Downloading images from COCO
we considered 10000 images which we dedicated 8000 for training and 2
000 for testing


In [38]:

# # coco_path = untar_data(URLs.COCO_SAMPLE)
# # coco_path = str(coco_path) + "/train_sample"
from google.colab import drive
drive.mount('/content/drive')

Drive already mounted at /content/drive; to attempt to forcibly remount, call drive.mount("/content/drive", force_remount=True).


In [None]:
paths=glob.glob("/content/drive/MyDrive/Deep/coco/*.jpg")
#paths = glob.glob("./data/coco_sample/train_sample/*.jpg")
np.random.seed(100)
paths_subset = np.random.choice(paths, 3_000, replace=False) # choosing 1000 images by random
rand_idxs = np.random.permutation(3_000)
train_idxs = rand_idxs[:2400]
val_idxs = rand_idxs[2400:]
train_paths = paths_subset[train_idxs]
val_paths = paths_subset[val_idxs]


print(len(train_paths), len(val_paths))

_, axes = plt.subplots(4, 4, figsize=(10, 10))
for ax, img_path in zip(axes.flatten(), train_paths):
    ax.imshow(Image.open(img_path))
    ax.axis("off")

below code defines a dataset and data loaders for a colorization task using PyTorch. It loads images, converts them to the Lab color space, separates them into luminance (L) and color (ab) channels, and prepares them for training and validation. The data loaders enable efficient batch processing for training a colorization model.
It converts the images to the Lab color space, which consists of three channels: L (luminance), a (green-red color component), and b (blue-yellow color component). The L channel represents the grayscale version of the image, while the a and b channels represent the color information.

In [40]:
SIZE = 256
class ColorizationDataset(Dataset):
    def __init__(self, paths, split='train'):
        if split == 'train':
            self.transforms = transforms.Compose([
                transforms.Resize((SIZE, SIZE)),

            ])

        elif split == 'val':
            self.transforms = transforms.Resize((SIZE, SIZE))

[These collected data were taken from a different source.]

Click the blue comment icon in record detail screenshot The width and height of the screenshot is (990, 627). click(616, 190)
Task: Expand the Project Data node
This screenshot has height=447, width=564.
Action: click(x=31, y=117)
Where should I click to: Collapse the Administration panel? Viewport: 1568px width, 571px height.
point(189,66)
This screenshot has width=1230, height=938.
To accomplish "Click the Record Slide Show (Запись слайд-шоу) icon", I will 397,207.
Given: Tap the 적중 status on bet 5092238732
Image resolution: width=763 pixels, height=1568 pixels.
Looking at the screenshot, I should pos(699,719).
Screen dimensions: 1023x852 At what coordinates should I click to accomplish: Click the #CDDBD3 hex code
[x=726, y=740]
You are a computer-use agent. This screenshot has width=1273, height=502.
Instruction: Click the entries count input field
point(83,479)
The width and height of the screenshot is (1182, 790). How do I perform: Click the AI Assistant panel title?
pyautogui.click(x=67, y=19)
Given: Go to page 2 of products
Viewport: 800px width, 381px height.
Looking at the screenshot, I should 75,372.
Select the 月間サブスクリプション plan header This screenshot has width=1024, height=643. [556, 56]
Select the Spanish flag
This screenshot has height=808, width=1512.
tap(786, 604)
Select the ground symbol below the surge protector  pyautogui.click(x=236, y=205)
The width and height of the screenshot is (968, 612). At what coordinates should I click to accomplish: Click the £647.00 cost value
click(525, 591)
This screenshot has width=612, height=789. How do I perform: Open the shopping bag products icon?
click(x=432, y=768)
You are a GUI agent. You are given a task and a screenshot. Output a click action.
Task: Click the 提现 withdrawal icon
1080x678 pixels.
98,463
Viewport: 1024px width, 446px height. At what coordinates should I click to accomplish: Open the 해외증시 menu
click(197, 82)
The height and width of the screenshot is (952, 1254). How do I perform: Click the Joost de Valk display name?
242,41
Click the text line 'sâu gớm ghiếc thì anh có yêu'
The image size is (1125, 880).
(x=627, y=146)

        self.split = split
        self.size = SIZE
        self.paths = paths

    def __getitem__(self, idx):
        img = Image.open(self.paths[idx]).convert("RGB")
        img = self.transforms(img)
        img = np.array(img)
        img_lab = rgb2lab(img).astype("float32") #  RGB to Lab

        #print(img_lab)
        img_lab = transforms.ToTensor()(img_lab) #It scales the pixel values to the range [0, 1] during the conversion.
                                                # The ToTensor transformation also ensures that the pixel values are
                                                # scaled appropriately for input into neural networks, which commonly expect input in the [0, 1] range.

        L = img_lab[[0], ...] / 50. - 1.
        ab = img_lab[[1, 2], ...] / 110.
        return {'L': L, 'ab': ab}

    def __len__(self):
        return len(self.paths)
#batch_size=16
def make_dataloaders(batch_size=32, n_workers=4, pin_memory=True, **kwargs):
    dataset = ColorizationDataset(**kwargs)
    dataloader = DataLoader(dataset, batch_size=batch_size)
    return dataloader


train_dl = make_dataloaders(paths=train_paths, split='train')
val_dl = make_dataloaders(paths=val_paths, split='val')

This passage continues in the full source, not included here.